## [Raw data]

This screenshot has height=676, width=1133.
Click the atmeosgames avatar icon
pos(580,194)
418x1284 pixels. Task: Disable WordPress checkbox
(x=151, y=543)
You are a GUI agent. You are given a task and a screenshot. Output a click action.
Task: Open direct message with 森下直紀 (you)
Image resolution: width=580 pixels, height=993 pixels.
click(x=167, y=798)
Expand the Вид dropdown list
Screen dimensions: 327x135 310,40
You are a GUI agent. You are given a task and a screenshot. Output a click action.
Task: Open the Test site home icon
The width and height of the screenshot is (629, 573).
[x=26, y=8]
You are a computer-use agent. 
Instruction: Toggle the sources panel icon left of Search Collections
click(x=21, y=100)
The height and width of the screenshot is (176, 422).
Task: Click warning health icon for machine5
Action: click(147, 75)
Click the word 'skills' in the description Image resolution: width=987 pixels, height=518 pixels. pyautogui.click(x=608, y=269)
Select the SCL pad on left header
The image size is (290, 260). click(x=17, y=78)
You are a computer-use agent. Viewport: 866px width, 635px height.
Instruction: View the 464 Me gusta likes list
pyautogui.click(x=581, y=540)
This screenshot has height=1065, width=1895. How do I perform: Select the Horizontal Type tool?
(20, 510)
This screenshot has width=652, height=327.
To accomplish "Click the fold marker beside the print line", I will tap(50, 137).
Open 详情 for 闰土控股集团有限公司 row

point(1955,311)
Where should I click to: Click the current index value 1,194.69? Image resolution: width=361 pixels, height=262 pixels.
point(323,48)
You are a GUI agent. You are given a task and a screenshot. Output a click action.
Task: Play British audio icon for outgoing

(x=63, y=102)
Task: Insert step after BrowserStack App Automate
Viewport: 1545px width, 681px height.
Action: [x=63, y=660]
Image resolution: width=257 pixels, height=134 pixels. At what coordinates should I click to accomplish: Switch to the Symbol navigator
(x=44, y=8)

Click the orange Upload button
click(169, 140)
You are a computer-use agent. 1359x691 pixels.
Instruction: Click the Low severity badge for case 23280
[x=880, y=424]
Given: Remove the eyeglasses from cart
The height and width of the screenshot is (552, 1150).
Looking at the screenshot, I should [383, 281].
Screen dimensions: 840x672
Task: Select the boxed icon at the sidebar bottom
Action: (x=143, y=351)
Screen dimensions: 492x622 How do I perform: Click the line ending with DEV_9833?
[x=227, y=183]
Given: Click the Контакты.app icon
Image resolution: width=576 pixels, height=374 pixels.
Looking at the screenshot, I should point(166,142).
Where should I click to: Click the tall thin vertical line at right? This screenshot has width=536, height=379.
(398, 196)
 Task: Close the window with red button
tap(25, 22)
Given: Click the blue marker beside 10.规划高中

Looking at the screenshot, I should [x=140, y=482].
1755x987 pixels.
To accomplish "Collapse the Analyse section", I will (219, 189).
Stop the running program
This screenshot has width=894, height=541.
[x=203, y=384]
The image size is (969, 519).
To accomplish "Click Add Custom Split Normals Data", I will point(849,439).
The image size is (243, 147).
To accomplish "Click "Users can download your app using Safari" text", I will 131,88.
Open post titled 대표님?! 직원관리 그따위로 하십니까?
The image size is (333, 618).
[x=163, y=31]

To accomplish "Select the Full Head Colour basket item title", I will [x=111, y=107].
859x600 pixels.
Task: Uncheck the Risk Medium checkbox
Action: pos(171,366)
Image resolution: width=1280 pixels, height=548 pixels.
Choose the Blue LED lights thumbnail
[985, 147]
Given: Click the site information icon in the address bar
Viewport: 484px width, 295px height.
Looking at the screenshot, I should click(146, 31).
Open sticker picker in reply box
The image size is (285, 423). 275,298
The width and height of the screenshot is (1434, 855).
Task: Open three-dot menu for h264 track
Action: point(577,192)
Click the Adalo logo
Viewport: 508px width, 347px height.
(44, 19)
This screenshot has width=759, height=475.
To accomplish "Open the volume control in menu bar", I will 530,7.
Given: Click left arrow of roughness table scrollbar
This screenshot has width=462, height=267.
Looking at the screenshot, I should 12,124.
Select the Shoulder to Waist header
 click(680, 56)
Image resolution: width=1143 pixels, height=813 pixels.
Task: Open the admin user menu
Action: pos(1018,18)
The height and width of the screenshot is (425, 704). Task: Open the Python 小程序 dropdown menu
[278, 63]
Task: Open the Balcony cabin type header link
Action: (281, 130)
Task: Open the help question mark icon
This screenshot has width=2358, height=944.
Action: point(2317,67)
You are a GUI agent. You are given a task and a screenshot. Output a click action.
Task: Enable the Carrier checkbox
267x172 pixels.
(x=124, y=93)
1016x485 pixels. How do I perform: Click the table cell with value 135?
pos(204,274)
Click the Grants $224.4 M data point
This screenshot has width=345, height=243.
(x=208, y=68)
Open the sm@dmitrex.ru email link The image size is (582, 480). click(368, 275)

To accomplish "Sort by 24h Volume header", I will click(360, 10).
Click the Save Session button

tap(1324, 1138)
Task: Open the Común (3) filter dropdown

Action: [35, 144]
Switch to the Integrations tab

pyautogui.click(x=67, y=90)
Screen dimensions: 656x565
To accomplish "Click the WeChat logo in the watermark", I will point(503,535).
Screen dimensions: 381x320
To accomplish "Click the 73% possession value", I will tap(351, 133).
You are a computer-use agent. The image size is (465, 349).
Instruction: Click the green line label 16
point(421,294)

## [Exercise aim]
Arrange all of the lines above as a JSON list of strings, one string per line, leaving out blank lines.

## [Worked solution]
[
  "This screenshot has height=676, width=1133.",
  "Click the atmeosgames avatar icon",
  "pos(580,194)",
  "418x1284 pixels. Task: Disable WordPress checkbox",
  "(x=151, y=543)",
  "You are a GUI agent. You are given a task and a screenshot. Output a click action.",
  "Task: Open direct message with 森下直紀 (you)",
  "Image resolution: width=580 pixels, height=993 pixels.",
  "click(x=167, y=798)",
  "Expand the Вид dropdown list",
  "Screen dimensions: 327x135 310,40",
  "You are a GUI agent. You are given a task and a screenshot. Output a click action.",
  "Task: Open the Test site home icon",
  "The width and height of the screenshot is (629, 573).",
  "[x=26, y=8]",
  "You are a computer-use agent. ",
  "Instruction: Toggle the sources panel icon left of Search Collections",
  "click(x=21, y=100)",
  "The height and width of the screenshot is (176, 422).",
  "Task: Click warning health icon for machine5",
  "Action: click(147, 75)",
  "Click the word 'skills' in the description Image resolution: width=987 pixels, height=518 pixels. pyautogui.click(x=608, y=269)",
  "Select the SCL pad on left header",
  "The image size is (290, 260). click(x=17, y=78)",
  "You are a computer-use agent. Viewport: 866px width, 635px height.",
  "Instruction: View the 464 Me gusta likes list",
  "pyautogui.click(x=581, y=540)",
  "This screenshot has height=1065, width=1895. How do I perform: Select the Horizontal Type tool?",
  "(20, 510)",
  "This screenshot has width=652, height=327.",
  "To accomplish \"Click the fold marker beside the print line\", I will tap(50, 137).",
  "Open 详情 for 闰土控股集团有限公司 row",
  "point(1955,311)",
  "Where should I click to: Click the current index value 1,194.69? Image resolution: width=361 pixels, height=262 pixels.",
  "point(323,48)",
  "You are a GUI agent. You are given a task and a screenshot. Output a click action.",
  "Task: Play British audio icon for outgoing",
  "(x=63, y=102)",
  "Task: Insert step after BrowserStack App Automate",
  "Viewport: 1545px width, 681px height.",
  "Action: [x=63, y=660]",
  "Image resolution: width=257 pixels, height=134 pixels. At what coordinates should I click to accomplish: Switch to the Symbol navigator",
  "(x=44, y=8)",
  "Click the orange Upload button",
  "click(169, 140)",
  "You are a computer-use agent. 1359x691 pixels.",
  "Instruction: Click the Low severity badge for case 23280",
  "[x=880, y=424]",
  "Given: Remove the eyeglasses from cart",
  "The height and width of the screenshot is (552, 1150).",
  "Looking at the screenshot, I should [383, 281].",
  "Screen dimensions: 840x672",
  "Task: Select the boxed icon at the sidebar bottom",
  "Action: (x=143, y=351)",
  "Screen dimensions: 492x622 How do I perform: Click the line ending with DEV_9833?",
  "[x=227, y=183]",
  "Given: Click the Контакты.app icon",
  "Image resolution: width=576 pixels, height=374 pixels.",
  "Looking at the screenshot, I should point(166,142).",
  "Where should I click to: Click the tall thin vertical line at right? This screenshot has width=536, height=379.",
  "(398, 196)",
  " Task: Close the window with red button",
  "tap(25, 22)",
  "Given: Click the blue marker beside 10.规划高中",
  "Looking at the screenshot, I should [x=140, y=482].",
  "1755x987 pixels.",
  "To accomplish \"Collapse the Analyse section\", I will (219, 189).",
  "Stop the running program",
  "This screenshot has width=894, height=541.",
  "[x=203, y=384]",
  "The image size is (969, 519).",
  "To accomplish \"Click Add Custom Split Normals Data\", I will point(849,439).",
  "The image size is (243, 147).",
  "To accomplish \"Click \"Users can download your app using Safari\" text\", I will 131,88.",
  "Open post titled 대표님?! 직원관리 그따위로 하십니까?",
  "The image size is (333, 618).",
  "[x=163, y=31]",
  "To accomplish \"Select the Full Head Colour basket item title\", I will [x=111, y=107].",
  "859x600 pixels.",
  "Task: Uncheck the Risk Medium checkbox",
  "Action: pos(171,366)",
  "Image resolution: width=1280 pixels, height=548 pixels.",
  "Choose the Blue LED lights thumbnail",
  "[985, 147]",
  "Given: Click the site information icon in the address bar",
  "Viewport: 484px width, 295px height.",
  "Looking at the screenshot, I should click(146, 31).",
  "Open sticker picker in reply box",
  "The image size is (285, 423). 275,298",
  "The width and height of the screenshot is (1434, 855).",
  "Task: Open three-dot menu for h264 track",
  "Action: point(577,192)",
  "Click the Adalo logo",
  "Viewport: 508px width, 347px height.",
  "(44, 19)",
  "This screenshot has width=759, height=475.",
  "To accomplish \"Open the volume control in menu bar\", I will 530,7.",
  "Given: Click left arrow of roughness table scrollbar",
  "This screenshot has width=462, height=267.",
  "Looking at the screenshot, I should 12,124.",
  "Select the Shoulder to Waist header",
  " click(680, 56)",
  "Image resolution: width=1143 pixels, height=813 pixels.",
  "Task: Open the admin user menu",
  "Action: pos(1018,18)",
  "The height and width of the screenshot is (425, 704). Task: Open the Python 小程序 dropdown menu",
  "[278, 63]",
  "Task: Open the Balcony cabin type header link",
  "Action: (281, 130)",
  "Task: Open the help question mark icon",
  "This screenshot has width=2358, height=944.",
  "Action: point(2317,67)",
  "You are a GUI agent. You are given a task and a screenshot. Output a click action.",
  "Task: Enable the Carrier checkbox",
  "267x172 pixels.",
  "(x=124, y=93)",
  "1016x485 pixels. How do I perform: Click the table cell with value 135?",
  "pos(204,274)",
  "Click the Grants $224.4 M data point",
  "This screenshot has width=345, height=243.",
  "(x=208, y=68)",
  "Open the sm@dmitrex.ru email link The image size is (582, 480). click(368, 275)",
  "To accomplish \"Sort by 24h Volume header\", I will click(360, 10).",
  "Click the Save Session button",
  "tap(1324, 1138)",
  "Task: Open the Común (3) filter dropdown",
  "Action: [35, 144]",
  "Switch to the Integrations tab",
  "pyautogui.click(x=67, y=90)",
  "Screen dimensions: 656x565",
  "To accomplish \"Click the WeChat logo in the watermark\", I will point(503,535).",
  "Screen dimensions: 381x320",
  "To accomplish \"Click the 73% possession value\", I will tap(351, 133).",
  "You are a computer-use agent. The image size is (465, 349).",
  "Instruction: Click the green line label 16",
  "point(421,294)"
]